▸ **Work request**
Pictures excluded, reproduce exactly the lines below from the one with "This screenshot has height=1280, width=1794." through the one with "The width and", both included.

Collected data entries
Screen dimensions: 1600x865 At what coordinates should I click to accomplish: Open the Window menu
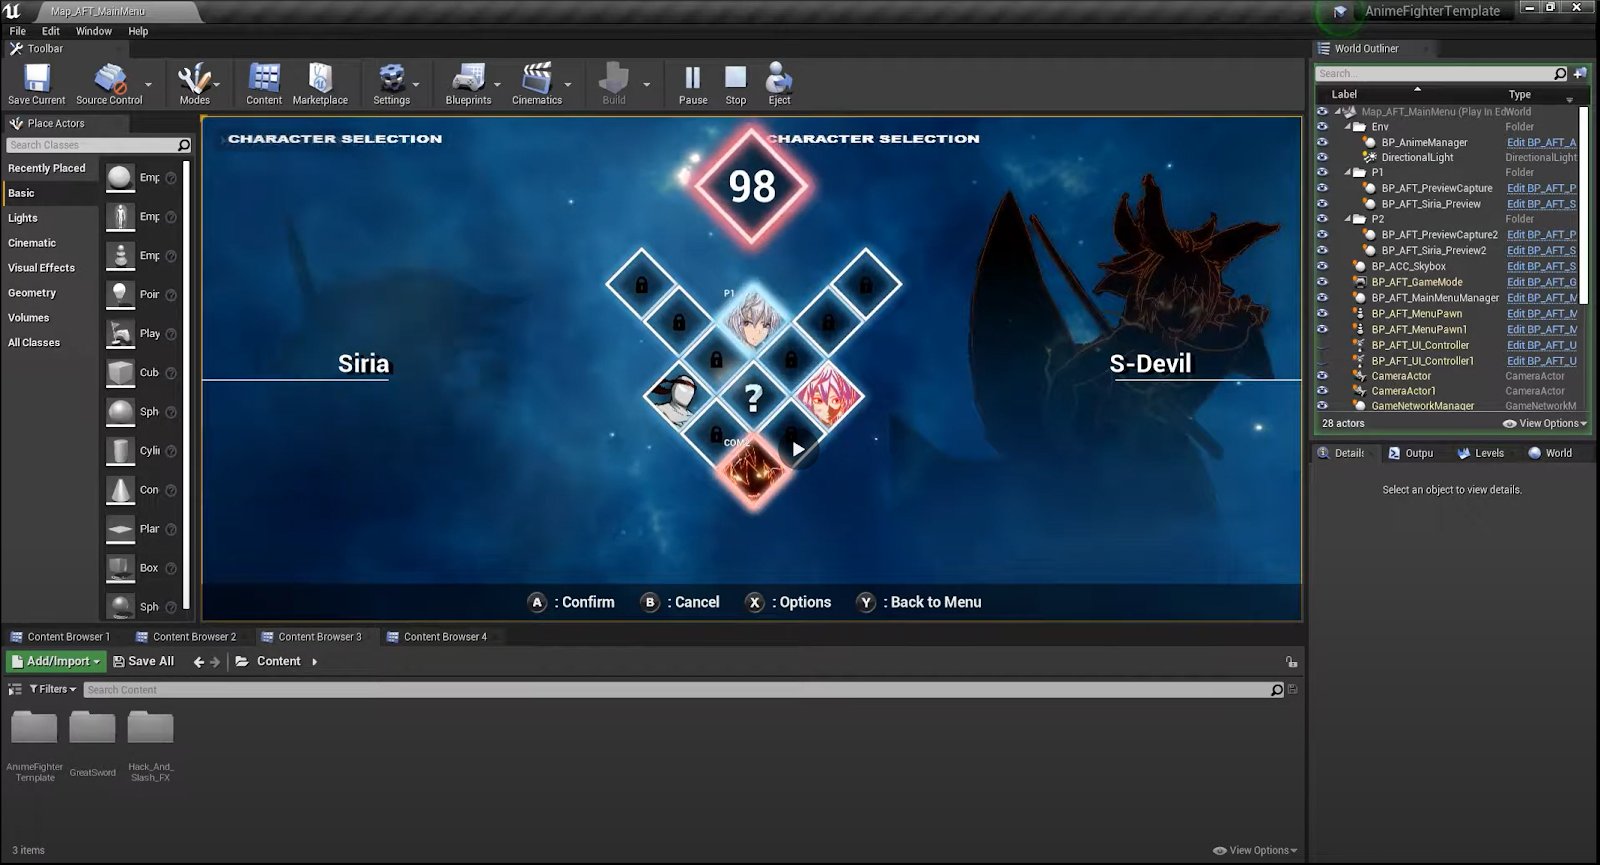point(93,31)
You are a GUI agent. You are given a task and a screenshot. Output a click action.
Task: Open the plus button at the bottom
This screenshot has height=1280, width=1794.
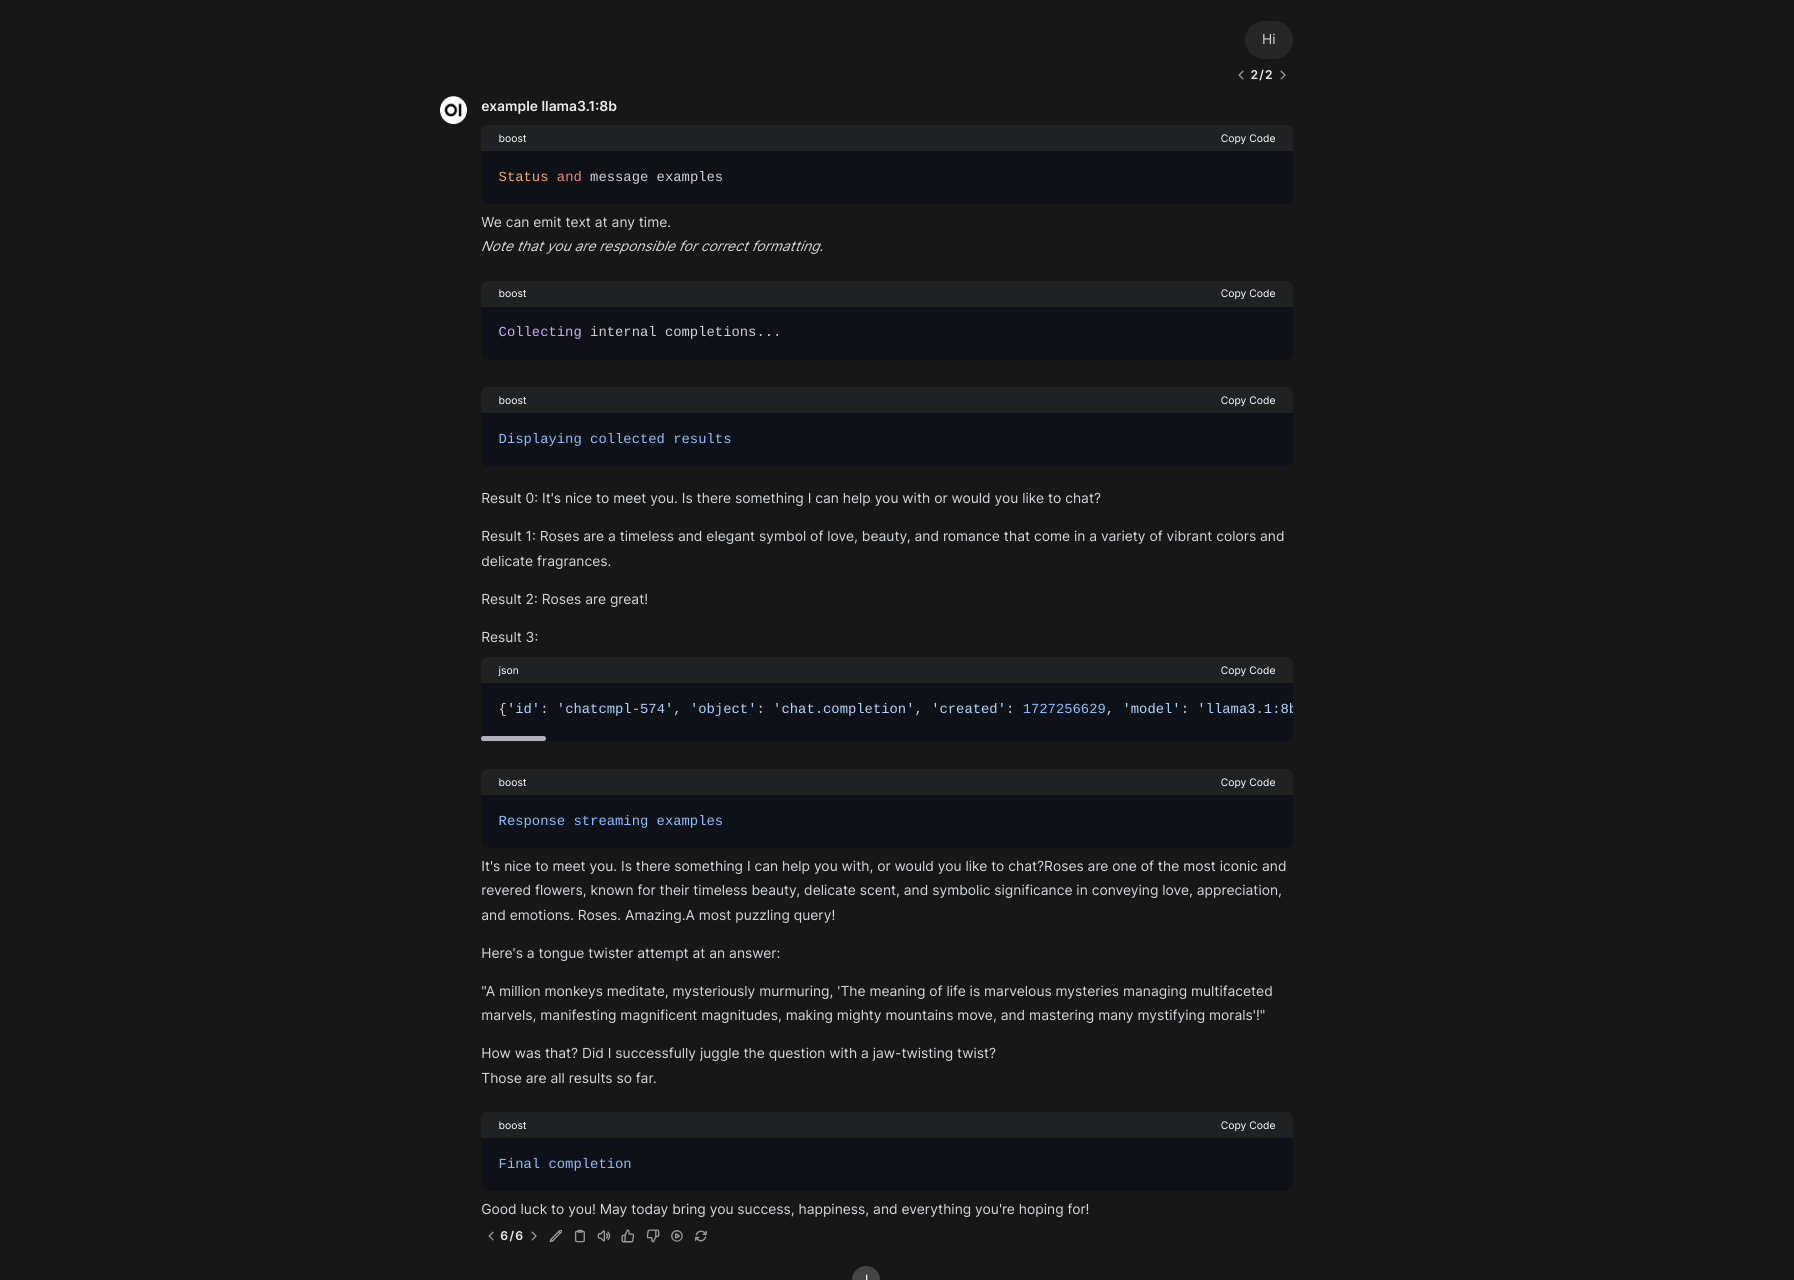[865, 1275]
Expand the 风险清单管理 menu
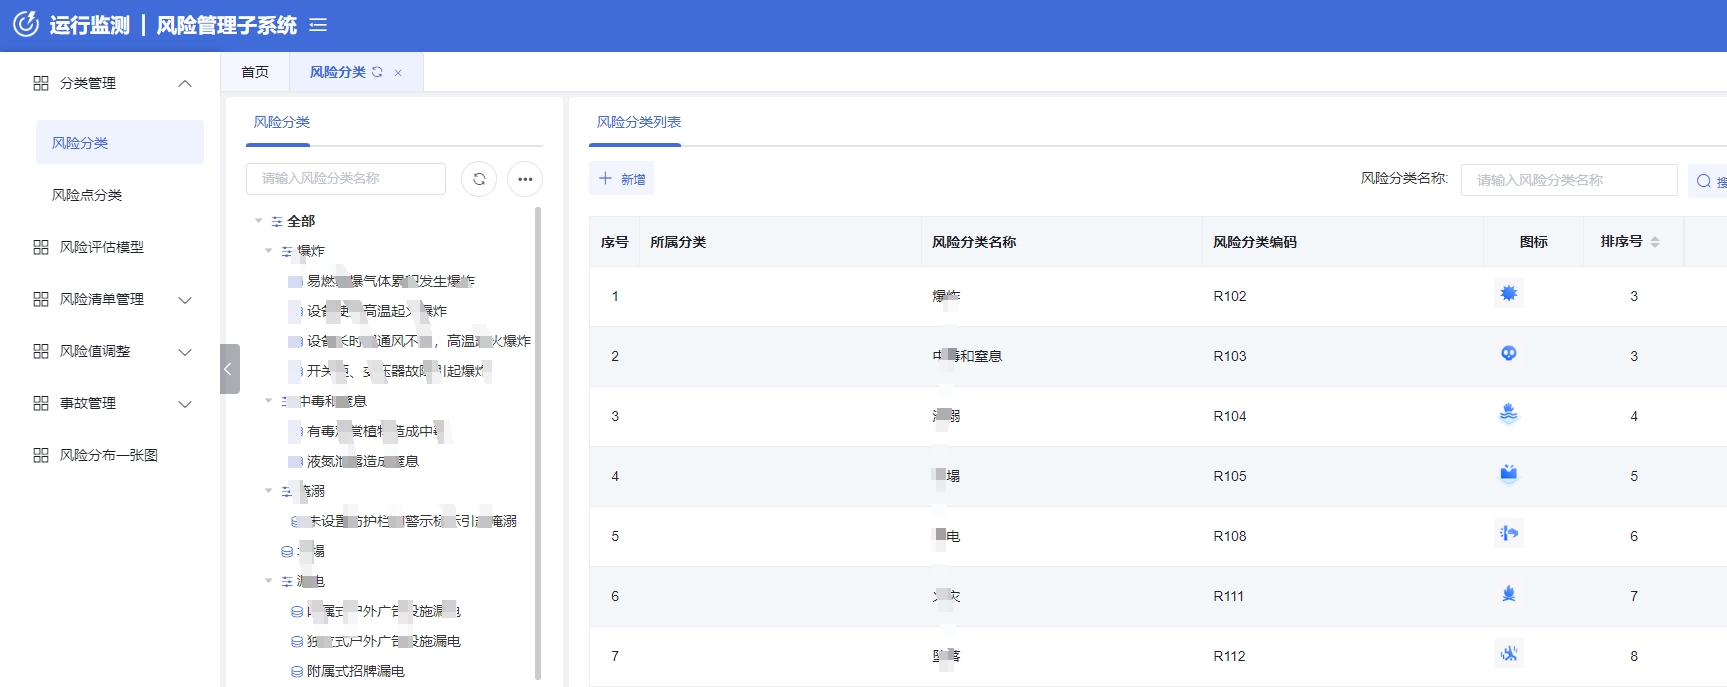Image resolution: width=1727 pixels, height=687 pixels. pos(185,299)
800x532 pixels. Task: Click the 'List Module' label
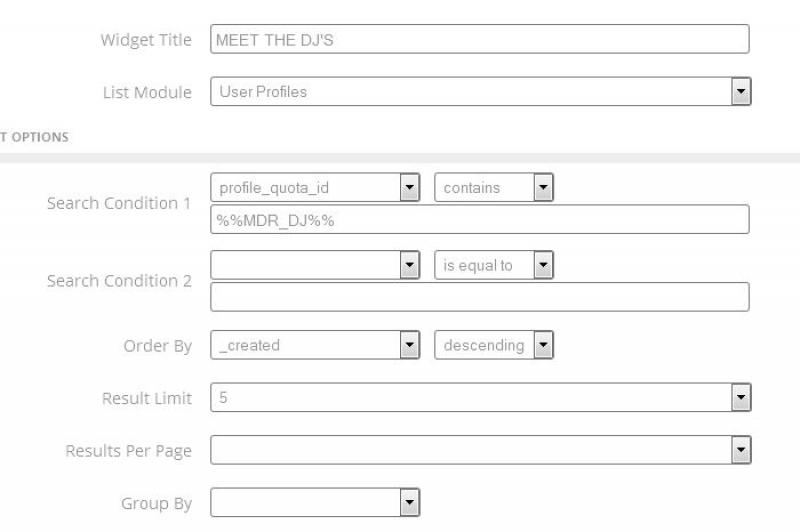coord(147,92)
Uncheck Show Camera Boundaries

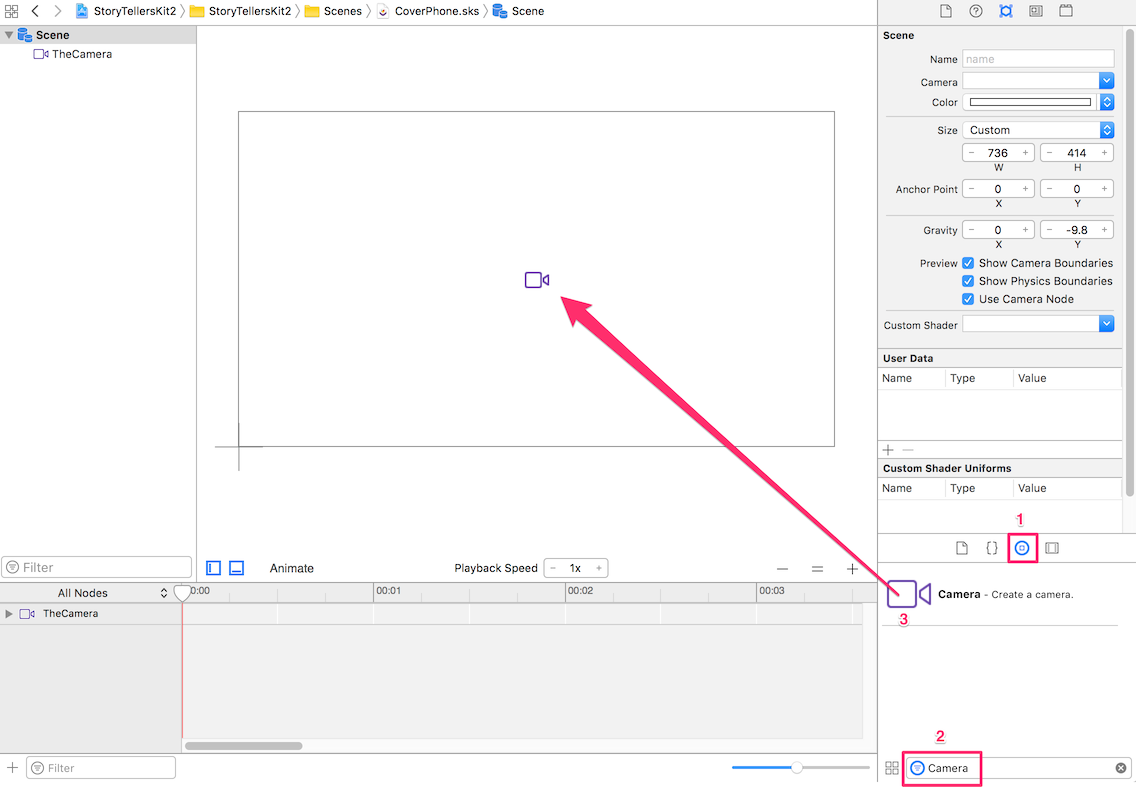[968, 263]
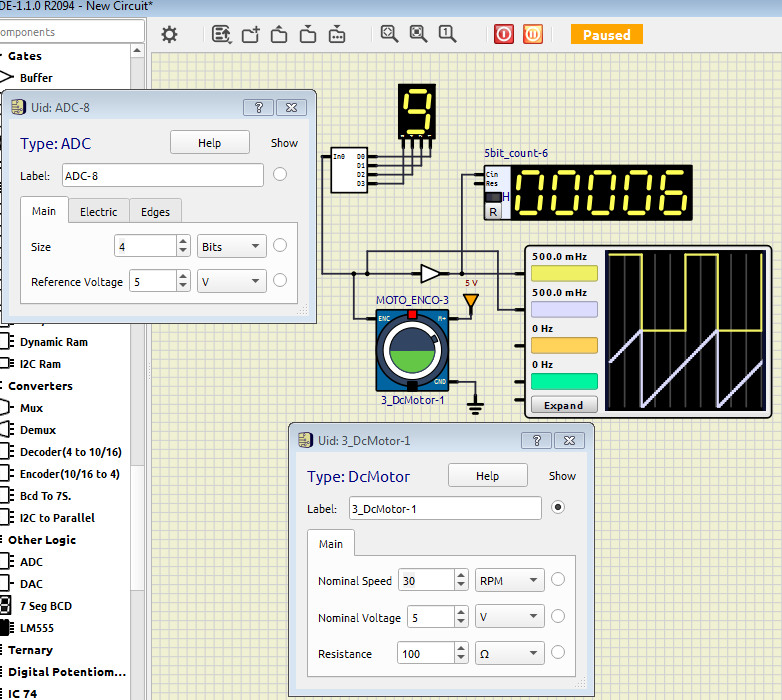Click the DC motor component on canvas
This screenshot has width=782, height=700.
pos(411,351)
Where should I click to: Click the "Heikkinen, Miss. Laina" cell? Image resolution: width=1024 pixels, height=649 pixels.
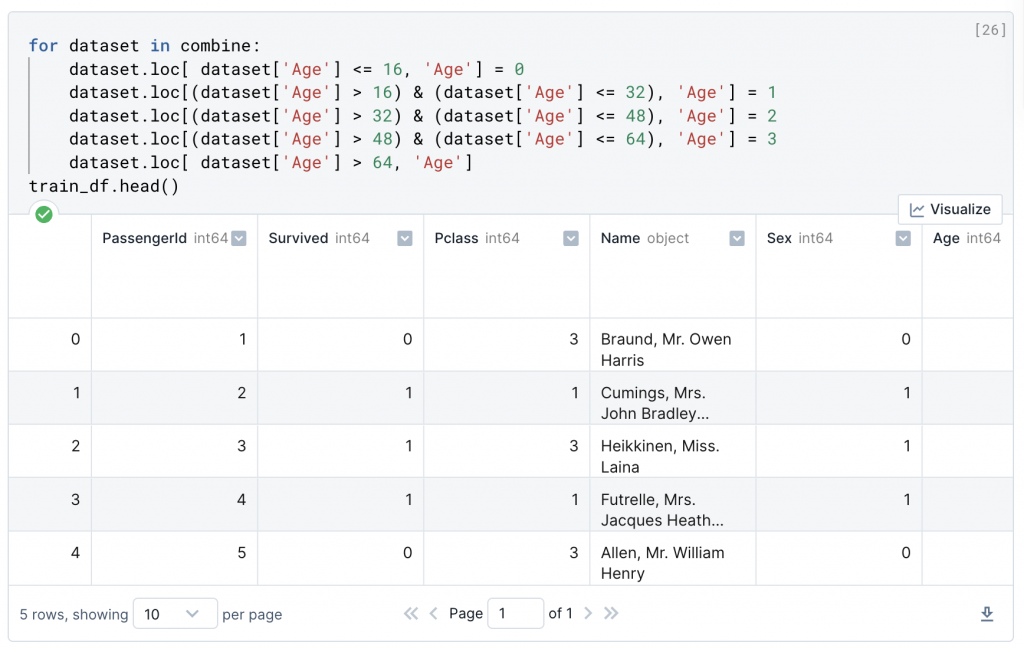(660, 456)
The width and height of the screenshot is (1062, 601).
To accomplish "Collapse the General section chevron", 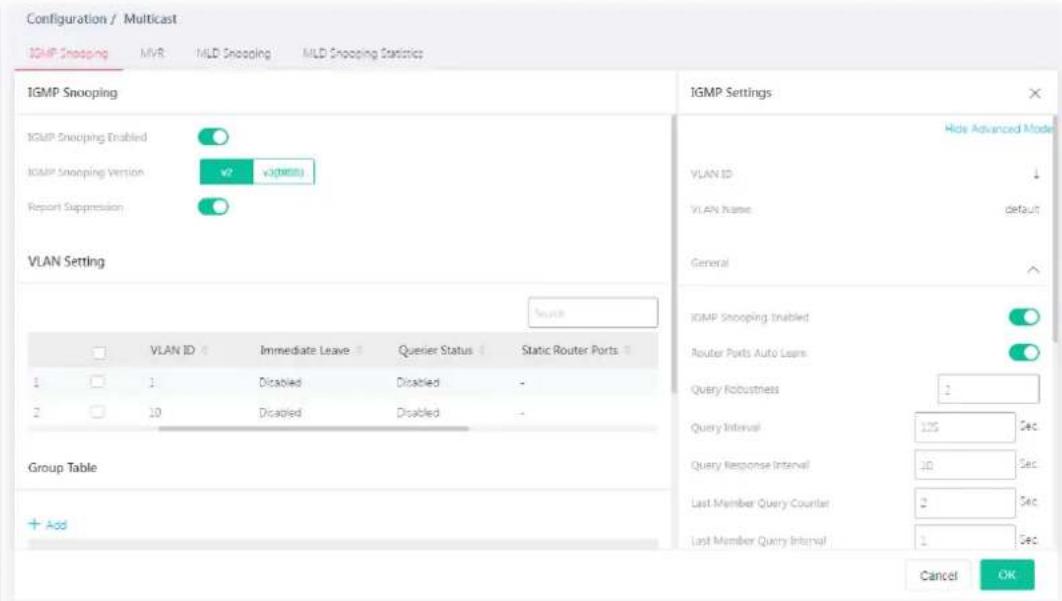I will [x=1033, y=270].
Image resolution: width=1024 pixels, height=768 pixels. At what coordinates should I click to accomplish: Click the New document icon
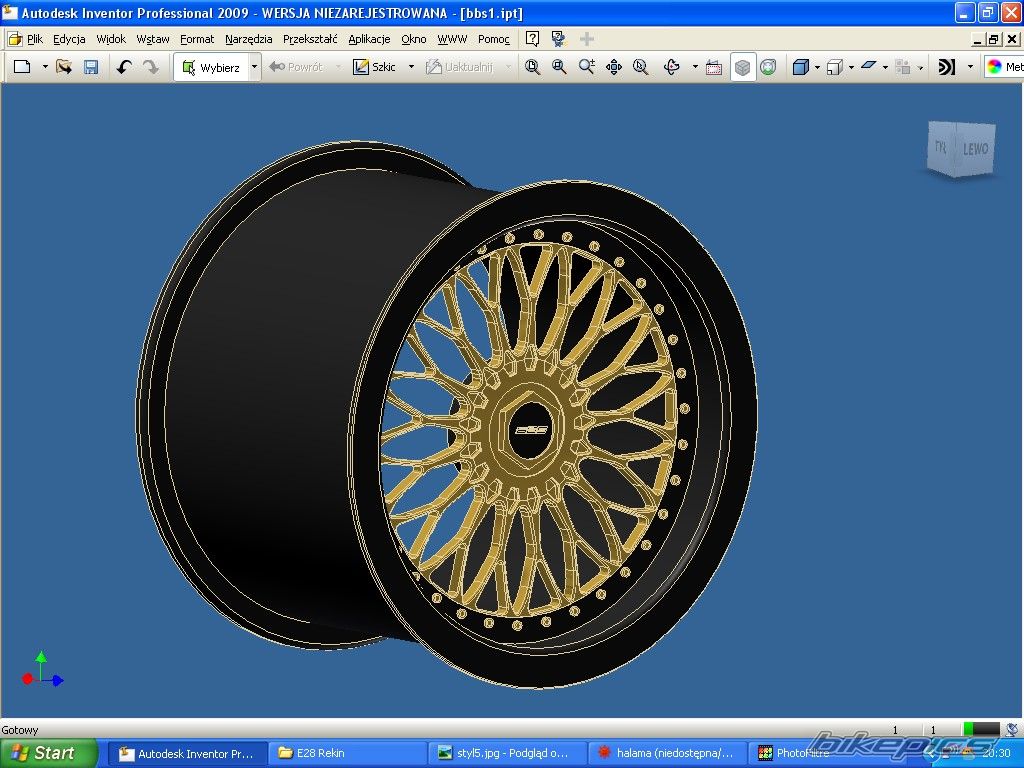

▸ **Reply to the task**
This screenshot has height=1280, width=1794.
[865, 1275]
Expand the 风险清单管理 menu
Image resolution: width=1727 pixels, height=687 pixels. pos(185,299)
800x532 pixels. Task: Click the 'List Module' label
coord(147,92)
Uncheck Show Camera Boundaries

[968, 263]
Click the DC motor component on canvas
This screenshot has width=782, height=700.
pos(411,351)
Where should I click to: Click the "Heikkinen, Miss. Laina" cell? Image resolution: width=1024 pixels, height=649 pixels.
(660, 456)
The width and height of the screenshot is (1062, 601).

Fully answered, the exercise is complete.